E quando não dá certo, quem é o primeiro a levantar a mão e assumir a culpa?! Aliás, quem é que paga a conta das culpas?! Seria, o erro, um motivo de dívida ou de pagamento...? seria a falha, motivo de fraqueza ou força? E o prejulgamento dos atos falhos, são criticados por quem faz melhor ou por apenas estúpidos de plantão?!
A vida é escrever sem borracha, é pintar sem corretivos, é solar sem metrônomo, é não fugir do tempo e não precisar de fermatas pra fazer o tempo obedecer...
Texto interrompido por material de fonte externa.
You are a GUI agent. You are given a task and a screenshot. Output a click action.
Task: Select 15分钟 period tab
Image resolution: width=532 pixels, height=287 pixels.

Já dizia o Nando Reis: “A vida não precisa de juízes, a questão é sermos razoáveis” ... então permitam-se errar, permitam-se arrepender-se, pois quem não se arrepende sempre erra de propósito, acerta as vezes sem querer e vive sem prazer; quem não se arrepende não sabe o que é fazer melhor da próxima vez, não sabe o que é errar, não sabe o que é levantar a mão pra falar de si, sem subterfúgios... quem não se arrepende não sabe pagar as contas dos erros.

Há tempos em que é preciso mesmo arriscar.. Mesmo que vinha a ser um erro, não saberiamos acertar se não os houvessem.